Adam Buraczewski <adamb@nor.pl> writes:
> ('a' similar to 'a' escape null) is true (should be unknown!)
Yeah, you are right; this is because we are overloading a "null" second
parameter to mean "the ESCAPE part wasn't present", which in hindsight
wasn't such a hot idea.
> I think that either PostgreSQL should check for nulls in SIMILAR TO
> construct before calling similar_escape(), or there should be two
> versions of similar_escape() function: one getting only one argument
> (for SIMILAR TO without ESCAPE) and second, getting two arguments
> (a pattern and an escape char). Which solution is better?

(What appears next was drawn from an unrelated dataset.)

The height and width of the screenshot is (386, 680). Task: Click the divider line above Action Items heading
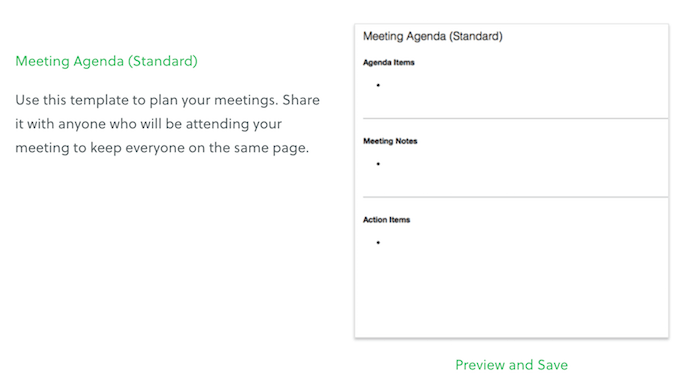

I think the latter is the only reasonable solution, but it will be
something that we cannot implement in the 7.4.* series, because adding
another function implies initdb. I'd suggest submitting one patch that
fixes everything but the NULL problem, which we could back-patch into
7.4, and then a second patch that splits the function into two for 7.5.

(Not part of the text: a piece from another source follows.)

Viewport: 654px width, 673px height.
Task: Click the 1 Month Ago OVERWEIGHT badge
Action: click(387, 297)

>> As near as I can tell, the SQL spec requires special characters to be
>> escaped when they are inside a bracket construct. So indeed the above
>> are invalid SQL regexes.
> How the function should behave when such an invalid pattern is passed
> as its argument? Should it throw an error (this is what SQL spec
> says) or tolerate as much mistakes as possible, generating some
> warnings only?
I don't have a strong opinion --- could go with either behavior. You
might want to take it up on the pgsql-sql list.
>> Good point. Actually, do we want to force ARE mode, or something simpler?
>> Perhaps ERE or even BRE would be a better match to the SQL spec.
> I think that there is no difference which regexp dialect is choosen,
> only the speed matters. Function translating SIMILAR TO patterns into
> POSIX regular expressions will be more or less the same. What should
> I choose then?
I doubt there would be any speed difference. The advantage of a dumber
RE flavor is that it would have fewer "extra" features that might be
unintentionally triggered by a translated pattern, leading to just the
sort of non-SQL-compliant behavior you are complaining of ...
> BTW, should I write some regression tests for SIMILAR TO?
Sure. Look at some of the existing regression tests for examples.
> Should the changes be written for CVS HEAD only or 7.4/7.3 branches
> either?
I don't see that we'd bother applying it to 7.3, but 7.4 branch yes,
if you avoid any changes in the function's API for the 7.4 version.
regards, tom lane